ADÚ

No sois bienvenidos

Título original: Adú Nacionalidad: España Año de producción:  2020 Dirección: Salvador Calvo Guion: Alejandro Hernández Producción: Ikiru Films / La Terraza Films / Telecinco Cinema / ICAA / Mediaset España / Mogambo / Netflix Fotografía: Sergi Vilanova Música: Roque Baños Montaje: Jaime Colis Reparto: Luis Tosar, Anna Castillo, Moustapha Oumarou, Álvaro Cervantes, Miquel Fernández, Zayiddiya Dissou, Jesús Carroza, Ana Wagener, Nora Navas, Marta Calvó, Josean Bengoetxea, Jose María Chumo, Candela Cruz, Rubén Miralles, Emilio Buale Duración: 119 min.

El largometraje Adú,del director madrileño Salvador Calvo, se cierra en negro de forma brusca. Inmediatamente, se nos informa en títulos de crédito que setenta millones de personas abandonaron sus hogares en 2018 a la búsqueda de un mundo mejor. La mitad de ellos eran niñas y niños. 

Adú es un chiquillo camerunés. Tiene seis años y vive con su hermana mayor, Alika, y con su madre. El padre se vio obligado a emigrar a Europa en la persecución de la propia subsistencia y la de su familia. Adú y Alika tienen un día la mala fortuna de toparse en la selva con un acontecimiento, además de repugnante, delictivo, del que jamás deberían haber sido testigos. Aprender a montar en bicicleta puede resultar muy caro, demasiado. Y los dos hermanos no tendrán más remedio que pagar el precio en el inmediato camino de miserias y atrocidades que deberán atravesar. Una huida de aquello conocido que ya no subsiste y en la búsqueda desorientada hacia lo que se intuye como una especie de edén terrenal.

#### [QUÉ SE PIDE]
A. En la reseña de Adú, ¿qué edad tiene el niño protagonista?
B. Copia de la reseña de Adú el fragmento que va de "Título original: Adú" a "niñas y niños.", ambos incluidos.
C. Retoma la reseña de Adú y continúala a partir de su última frase.

#### [MATERIAL PROPORCIONADO]
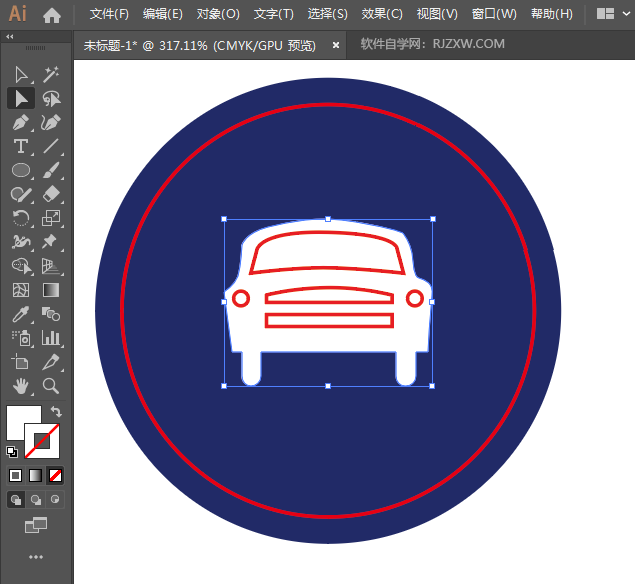Select the Eyedropper tool
The height and width of the screenshot is (584, 635).
21,314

#### [RESPUESTAS]
A. Seis años.

B.
Título original: Adú Nacionalidad: España Año de producción:  2020 Dirección: Salvador Calvo Guion: Alejandro Hernández Producción: Ikiru Films / La Terraza Films / Telecinco Cinema / ICAA / Mediaset España / Mogambo / Netflix Fotografía: Sergi Vilanova Música: Roque Baños Montaje: Jaime Colis Reparto: Luis Tosar, Anna Castillo, Moustapha Oumarou, Álvaro Cervantes, Miquel Fernández, Zayiddiya Dissou, Jesús Carroza, Ana Wagener, Nora Navas, Marta Calvó, Josean Bengoetxea, Jose María Chumo, Candela Cruz, Rubén Miralles, Emilio Buale Duración: 119 min.

El largometraje Adú,del director madrileño Salvador Calvo, se cierra en negro de forma brusca. Inmediatamente, se nos informa en títulos de crédito que setenta millones de personas abandonaron sus hogares en 2018 a la búsqueda de un mundo mejor. La mitad de ellos eran niñas y niños.

C.
En este último filme de Salvador Calvo, Adú es el protagonista de una de las tres historias que componen la obra y que van concatenándose a lo largo de la misma. La segunda corresponde a la protagonizada por Luis Tosar y Anna Castillo, en la ficción padre e hija (Gonzalo y Sandra). El primero encarna a un hombre obsesionado en la conservación de los elefantes. Sus mayores esfuerzos se centran en perseguir la caza furtiva de estos animales. Sandra, la hija, se dedica primordialmente a la “meritoria” tarea de procurar divertirse y trapichear con drogas. En cuanto a la tercera historia, se centra en un “conflicto” que surge cuando cientos de subsaharianos tratan de saltar la valla de Melilla, frente a la oposición de guardias civiles españoles. Sí, aquella alambrada o muro al que hemos añadido concertinas por si el aviso de no cruzar resultaba poco diáfano. A pesar de ello, los africanos insisten en saltarlo, no importan heridas, lesiones o muerte. Para cultivarnos, se nos ilustra en la película por algún personaje, creemos recordar que con  derecho al uso de tricornio, que lo que estamos haciendo los españoles, cerrando a cal y canto nuestras fronteras, es lo que deberían haber realizado los franceses tras nuestra Guerra Civil. Si los opositores al régimen dictatorial surgido tras la contienda bélica se hubieran quedado en la península ibérica, Franco no hubiera muerto en la cama tras cuarenta años de gobierno. ¡Que los africanos resuelvan sus propios asuntos! No se me alteren. Está revelado prácticamente literal en el filme. En fin, los reaccionarios fundamentalistas nunca defraudan con sus ejemplos piadosos.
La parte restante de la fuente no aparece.